Auch Ex-Facebook-Präsident Sean Parker graust es inzwischen vor den Folgen des Netzwerks für das Sozialgefüge, vor diesem toxischen Kreislauf aus Popularität und populären Meinungen. Die „soziale Bestätigungsmaschine“ sei gemacht, um die „menschliche Verletzlichkeit psychologisch auszubeuten“, kritisierte Parker – und zwar durch ein System von künstlicher Bestätigung durch Herzchen, Likes und erhobene Daumen. „Gott weiß, was das in den Gehirnen unserer Kinder anrichtet.“

Die Fähigkeit, sich in die Denkweisen anderer hineinzufühlen, nimmt ab

Die Antwort kennen Wissenschaftler bereits: Es wirkt verheerend. Autor Manfred Spitzer zitiert in seinem Buch „Einsamkeit – die unerkannte Krankheit“ aus einer Metastudie mit Daten von mehr als 13 .000 Studenten. Ergebnis: Empathie – also die Fähigkeit, sich in die Denkweisen anderer hineinzufühlen – nimmt ab. Echte Gemeinschaft verliert an Wert. Die Gabe, die Perspektive anderer einzunehmen, verkümmert. Einsamkeit nimmt zu. Facebook beschleunigt diesen Prozess. 100 digitale Freunde ersetzen keinen echten. Es geht also um mehr als manipulative Kraft durch politische Propaganda. Es geht um den Zustand der menschlichen Seele selbst.

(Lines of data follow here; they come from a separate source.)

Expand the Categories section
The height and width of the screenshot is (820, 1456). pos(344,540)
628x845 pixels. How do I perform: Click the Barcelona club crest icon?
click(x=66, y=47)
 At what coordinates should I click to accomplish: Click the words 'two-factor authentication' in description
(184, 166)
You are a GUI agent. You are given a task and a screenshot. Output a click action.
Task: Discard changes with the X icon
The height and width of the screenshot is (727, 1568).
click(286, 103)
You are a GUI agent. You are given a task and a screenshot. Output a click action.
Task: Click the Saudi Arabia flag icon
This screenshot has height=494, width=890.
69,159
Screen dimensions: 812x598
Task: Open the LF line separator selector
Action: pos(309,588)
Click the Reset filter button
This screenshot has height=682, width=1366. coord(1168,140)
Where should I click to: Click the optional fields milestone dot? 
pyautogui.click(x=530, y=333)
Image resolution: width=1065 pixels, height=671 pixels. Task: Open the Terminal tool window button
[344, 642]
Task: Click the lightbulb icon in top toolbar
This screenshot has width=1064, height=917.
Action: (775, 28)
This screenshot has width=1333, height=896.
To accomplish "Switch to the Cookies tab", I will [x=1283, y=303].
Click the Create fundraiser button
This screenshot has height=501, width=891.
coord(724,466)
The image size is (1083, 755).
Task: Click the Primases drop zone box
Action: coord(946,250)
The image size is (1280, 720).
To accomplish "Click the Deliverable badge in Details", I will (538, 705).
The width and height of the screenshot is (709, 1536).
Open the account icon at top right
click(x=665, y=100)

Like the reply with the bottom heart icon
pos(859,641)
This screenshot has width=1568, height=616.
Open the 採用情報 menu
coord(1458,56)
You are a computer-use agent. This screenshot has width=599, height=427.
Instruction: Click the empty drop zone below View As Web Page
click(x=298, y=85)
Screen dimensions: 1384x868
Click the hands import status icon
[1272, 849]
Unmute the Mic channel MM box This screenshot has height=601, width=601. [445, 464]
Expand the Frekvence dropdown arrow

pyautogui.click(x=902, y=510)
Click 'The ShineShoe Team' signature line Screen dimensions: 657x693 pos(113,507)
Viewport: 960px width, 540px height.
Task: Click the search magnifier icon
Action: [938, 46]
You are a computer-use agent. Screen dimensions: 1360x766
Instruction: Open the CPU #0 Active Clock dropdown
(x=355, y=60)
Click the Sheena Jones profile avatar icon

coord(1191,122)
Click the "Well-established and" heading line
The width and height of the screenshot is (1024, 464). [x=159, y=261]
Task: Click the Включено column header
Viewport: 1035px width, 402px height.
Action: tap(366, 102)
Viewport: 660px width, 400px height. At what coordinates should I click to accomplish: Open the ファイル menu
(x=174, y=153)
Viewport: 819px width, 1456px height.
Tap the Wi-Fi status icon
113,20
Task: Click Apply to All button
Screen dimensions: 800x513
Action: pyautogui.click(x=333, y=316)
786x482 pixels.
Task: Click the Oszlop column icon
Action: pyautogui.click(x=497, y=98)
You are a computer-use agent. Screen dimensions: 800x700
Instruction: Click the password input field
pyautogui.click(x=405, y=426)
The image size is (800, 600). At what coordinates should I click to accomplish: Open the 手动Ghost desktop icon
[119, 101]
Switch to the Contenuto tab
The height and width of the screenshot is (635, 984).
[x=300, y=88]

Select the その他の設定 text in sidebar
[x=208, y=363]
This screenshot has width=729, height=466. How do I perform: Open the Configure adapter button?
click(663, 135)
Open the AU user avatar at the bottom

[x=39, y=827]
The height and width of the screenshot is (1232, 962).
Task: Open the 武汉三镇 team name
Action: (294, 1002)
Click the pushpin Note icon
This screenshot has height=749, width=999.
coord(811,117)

Das Fernziel von Facebook etwa sei es, sagt sein früherer Kollege Martínez, Staaten und Gesellschaften radikal durch eine neue digitale Heimat zu ersetzen. Bald würden Menschen Facebook haben, die nicht mal ein Klo hätten, sagt er. Das oberste Gebot in Zuckerbergs „Kirche“ sei der „Hack“. Das Wort ist in riesigen Buchstaben in den zentralen Hof des Facebook-Campus eingelassen. Die vier Buchstaben stünden dafür, sich „ein System zu erschließen und es nach den eigenen Vorstellungen zu ändern“. Dieses „System“ aber ist längst kein Netzwerk mehr und keine einzelne Branche. Es ist die ganze Welt.